I am still south of 65, and I am not sure why I wanted to grow up so fast when I was a teenager. Some times adulting sucks. 

I'm sorry for your loss Goob.


----------



## Dunkem (May 8, 2012)

Closer to 70 than 60 now, friends are gone, fishing partners --gone, hunting partners, gone or to frail to get out. Thankful I have my best friend also known as my wife. She tolorates going hunting birds with me, and she is quite the fisherwomen. Old age is not kind, your mind wants to do the things you use to do but your body says wait a minute, are you sure you can still do that? Sucks to have a beautiful Harley sitting in the shed cause your leg has lost its feeling and you seem to crash everytime you ride it. Ya I would take 16 again, probobly make some better decisions also.

My condolences Tim.


----------



## trackerputnam (Dec 21, 2014)

Brother in law passed Saturday evening. I spent Sunday holding a crying niece and nephew. Helping sister get ahold of the coming realities and so forth. But 58 feels pretty good here. Jason was 42 or so. So the alternative to 58 don't look so good.


----------



## Critter (Mar 20, 2010)

It is pretty bad when you look at the Obituaries in the news paper or online to see who you know that has passed away. I just saw this morning that a daughter of a person that I used to work for just passed away at the young age of 46, way too young. 

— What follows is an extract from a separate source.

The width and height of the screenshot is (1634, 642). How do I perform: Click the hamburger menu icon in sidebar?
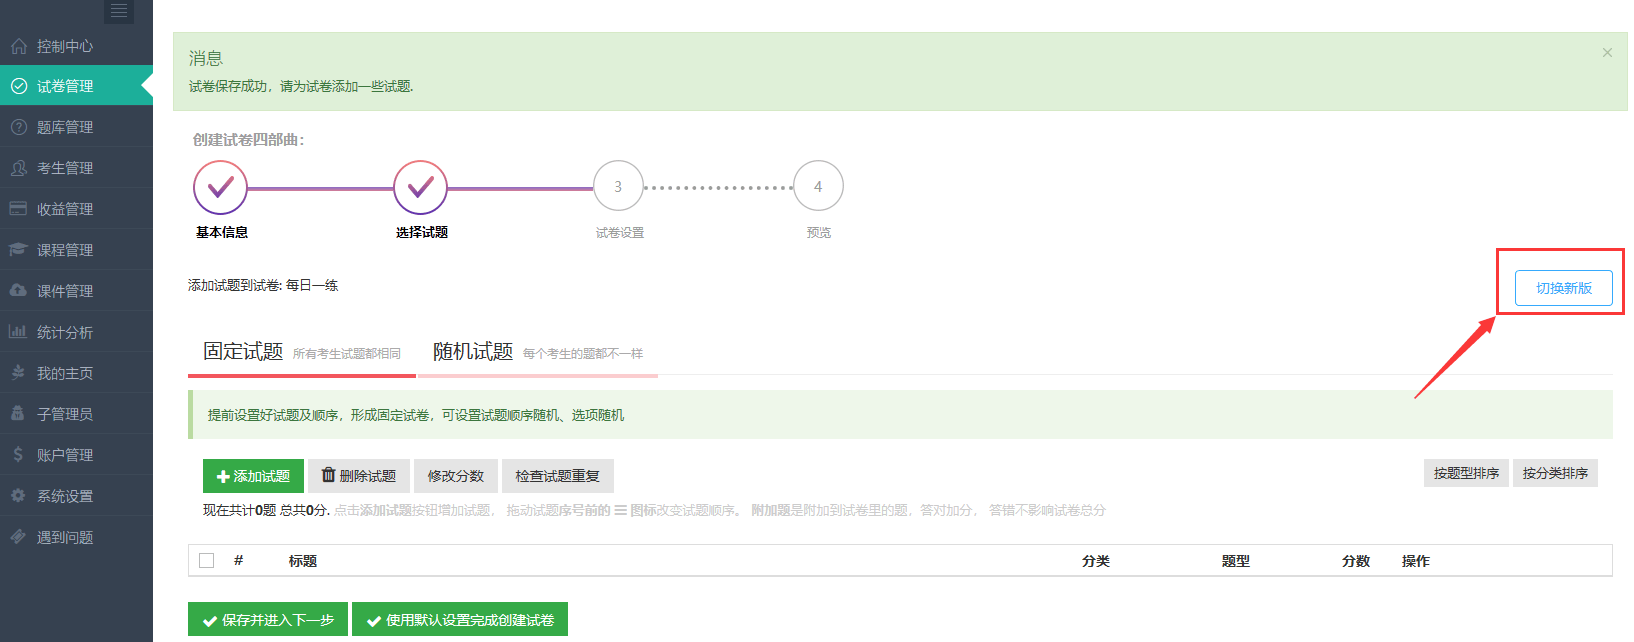(x=118, y=12)
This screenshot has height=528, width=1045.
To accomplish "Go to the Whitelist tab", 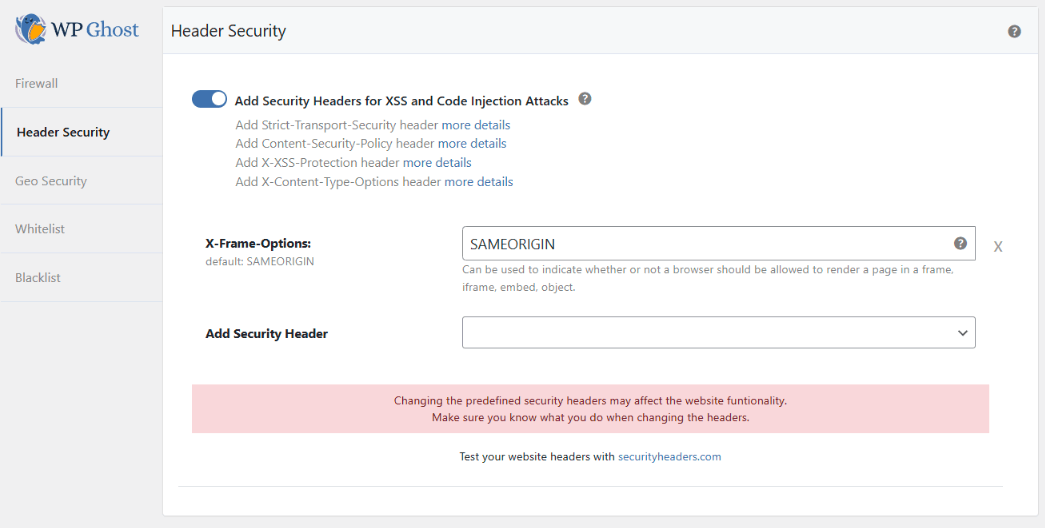I will point(40,229).
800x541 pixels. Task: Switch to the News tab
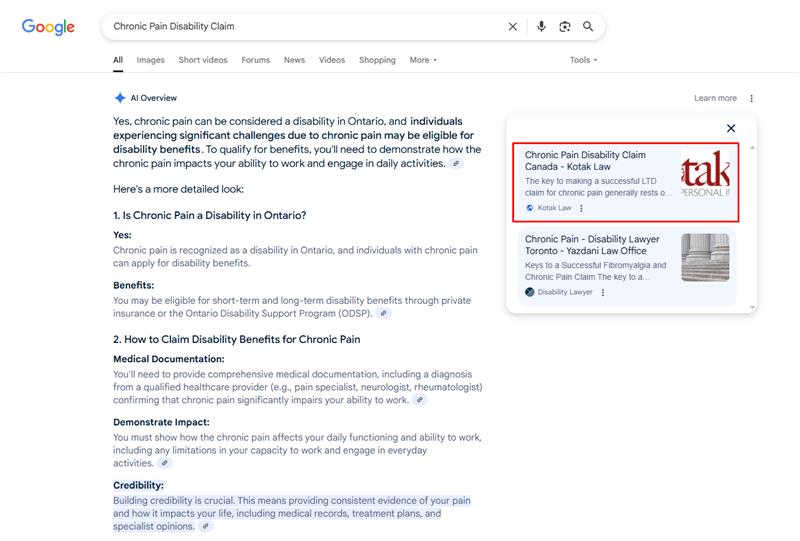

I do remember back when I was 16 and life was so carefree. I had just bought my first vehicle a 1942 Ford MB Jeep, I managed to twist the left rear axle on it trying to drive up Rock Canyon out of Provo. Yes, at that time you could drive all the way up to the Squaw Peak Loop road if you were brave enough. 

Then I couldn't wait until I turned 21, then I had nothing age wise to look forward to until I hit 62. I am now 63 and can't wait until I hit 65, but that is another story. 

But since my birthday when I turned 55 and retired I have gone back to finding out how carefree life is again. I have done more since then than I could imaging. From my strike out grizzly hunt in British Colombia to my African Safari last year. I just need to figure out a trip that will top that safari now.


----------



## Bax* (Dec 14, 2008)

When I was 16, life was so complicated. Balancing high school, a part time job, and friends was so much work. I couldn't wait to be an adult because things would be so much less stressful because I would have a high (to me at the time) paying job.

Now I have substantially more obligation, responsibilities, and stresses. My body hurts most days, I have heart burn most every day, and I worry all the time about making sure I am being a good husband and father. I have a mortgage, and lots of other bills. Wow, being an adult is hard.

Now I admire my 18 month old daughter and laugh about how mad she gets about being put down for a nap.

I wish someone paid for all my food, housing, and clothing, and then put me down for a nap!

I was once told that life is like a roll of toilet paper, the closer you get to the end, the faster it goes by. Every day that seems more and more poignant to me.

I ramble (another trait I have gained as I get older)... but my point is that I thought things were so complex at 16. Now I would be so thankful to be 16 again.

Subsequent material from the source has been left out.